Turning Your Gaze Away From Yourself
If you want health for your souls, and if you want to be the instruments of bringing health to others, do not turn your gaze forever within, as though you could find Christ there. Nay, turn your gaze away from your own miserable experiences, away from your own sin, to the Lord Jesus Christ as He is offered to us in the gospel. “As Moses lifted up the serpent in the wilderness, even so must the Son of Man be lifted up.” Only when we turn away from ourselves to that uplifted Savior shall we have healing for our deadly hurt.
It is the same old story, my friends—the same old story of the natural man. Men are trying today, as they have always been trying, to save themselves—to save themselves by their own act of surrender, by the excellence of their own faith, by mystic experiences of their own lives. But it is all in vain. Not that way is peace with God to be obtained. It is to be obtained only in the old, old way—by attention to something that was done once for all long ago, and by acceptance of the living Savior who there, once for all, brought redemption for our sin. Oh, that men would turn for salvation from their own experience to the Cross of Christ; oh, that they would turn from the phenomena of religion to the living God!

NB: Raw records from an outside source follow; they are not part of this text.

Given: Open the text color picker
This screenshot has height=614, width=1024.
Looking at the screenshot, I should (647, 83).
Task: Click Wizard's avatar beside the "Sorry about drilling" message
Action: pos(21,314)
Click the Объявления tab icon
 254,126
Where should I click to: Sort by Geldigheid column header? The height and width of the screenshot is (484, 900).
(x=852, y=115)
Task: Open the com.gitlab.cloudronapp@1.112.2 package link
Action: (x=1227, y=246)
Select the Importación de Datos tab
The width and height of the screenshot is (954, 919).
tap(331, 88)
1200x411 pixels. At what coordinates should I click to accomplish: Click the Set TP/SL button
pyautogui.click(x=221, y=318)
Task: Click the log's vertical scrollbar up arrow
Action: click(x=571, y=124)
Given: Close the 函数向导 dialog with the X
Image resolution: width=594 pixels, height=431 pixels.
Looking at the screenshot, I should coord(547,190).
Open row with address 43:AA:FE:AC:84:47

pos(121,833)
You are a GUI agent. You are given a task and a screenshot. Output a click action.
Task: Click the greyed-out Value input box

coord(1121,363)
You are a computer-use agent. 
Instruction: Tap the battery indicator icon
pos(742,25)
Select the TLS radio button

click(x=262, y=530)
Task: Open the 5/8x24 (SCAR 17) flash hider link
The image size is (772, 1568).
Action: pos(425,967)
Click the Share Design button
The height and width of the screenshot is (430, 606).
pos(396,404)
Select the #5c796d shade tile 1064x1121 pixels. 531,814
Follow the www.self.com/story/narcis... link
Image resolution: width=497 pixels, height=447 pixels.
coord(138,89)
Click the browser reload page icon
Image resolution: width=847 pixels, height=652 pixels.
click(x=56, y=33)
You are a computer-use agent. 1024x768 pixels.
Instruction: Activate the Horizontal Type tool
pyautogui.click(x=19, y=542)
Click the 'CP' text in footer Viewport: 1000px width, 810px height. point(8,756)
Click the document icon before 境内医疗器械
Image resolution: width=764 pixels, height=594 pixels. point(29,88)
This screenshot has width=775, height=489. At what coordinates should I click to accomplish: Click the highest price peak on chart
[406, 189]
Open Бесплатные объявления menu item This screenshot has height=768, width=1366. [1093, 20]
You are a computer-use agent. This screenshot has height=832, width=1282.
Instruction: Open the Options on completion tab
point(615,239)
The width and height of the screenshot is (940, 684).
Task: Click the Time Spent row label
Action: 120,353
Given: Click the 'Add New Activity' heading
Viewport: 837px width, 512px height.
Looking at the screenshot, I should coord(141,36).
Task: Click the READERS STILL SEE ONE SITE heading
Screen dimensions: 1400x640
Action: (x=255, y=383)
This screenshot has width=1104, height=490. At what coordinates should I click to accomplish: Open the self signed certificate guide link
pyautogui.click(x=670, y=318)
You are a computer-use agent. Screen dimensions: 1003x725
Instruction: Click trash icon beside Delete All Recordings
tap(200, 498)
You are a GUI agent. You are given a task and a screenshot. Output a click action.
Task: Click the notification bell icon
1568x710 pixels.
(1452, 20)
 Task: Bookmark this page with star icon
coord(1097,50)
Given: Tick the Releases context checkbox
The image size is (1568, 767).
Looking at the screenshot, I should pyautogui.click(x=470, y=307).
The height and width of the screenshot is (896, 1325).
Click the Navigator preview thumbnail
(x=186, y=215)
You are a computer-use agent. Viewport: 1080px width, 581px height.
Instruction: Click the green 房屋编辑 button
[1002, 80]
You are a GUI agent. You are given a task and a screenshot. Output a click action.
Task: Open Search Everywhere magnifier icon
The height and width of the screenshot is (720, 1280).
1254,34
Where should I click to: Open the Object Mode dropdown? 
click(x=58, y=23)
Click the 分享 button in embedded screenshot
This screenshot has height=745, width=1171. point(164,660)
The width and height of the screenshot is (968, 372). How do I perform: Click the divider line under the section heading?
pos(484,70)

That that may be done, there is but one way. It is not found in a study of the psychology of religion; it is not found in “religious education”; it is not found in an analysis of one's own spiritual status. Oh, no. It is found only in the blessed written Word. There are the words of life. There God speaks. Let us attend to His voice. Let us above all things know the Word. Let us study it with all our minds; let us cherish it with all our hearts. Then let us try, very humbly, to bring it to the unsaved. Let us pray that God may honor not the messengers but the message, that despite our unworthiness He may make His Word upon our unworthy lips to be a message of life.
(J. Graham Machen, “The Importance of Christian Scholarship,”
What Is Christianity? [Eerdmans, 1951])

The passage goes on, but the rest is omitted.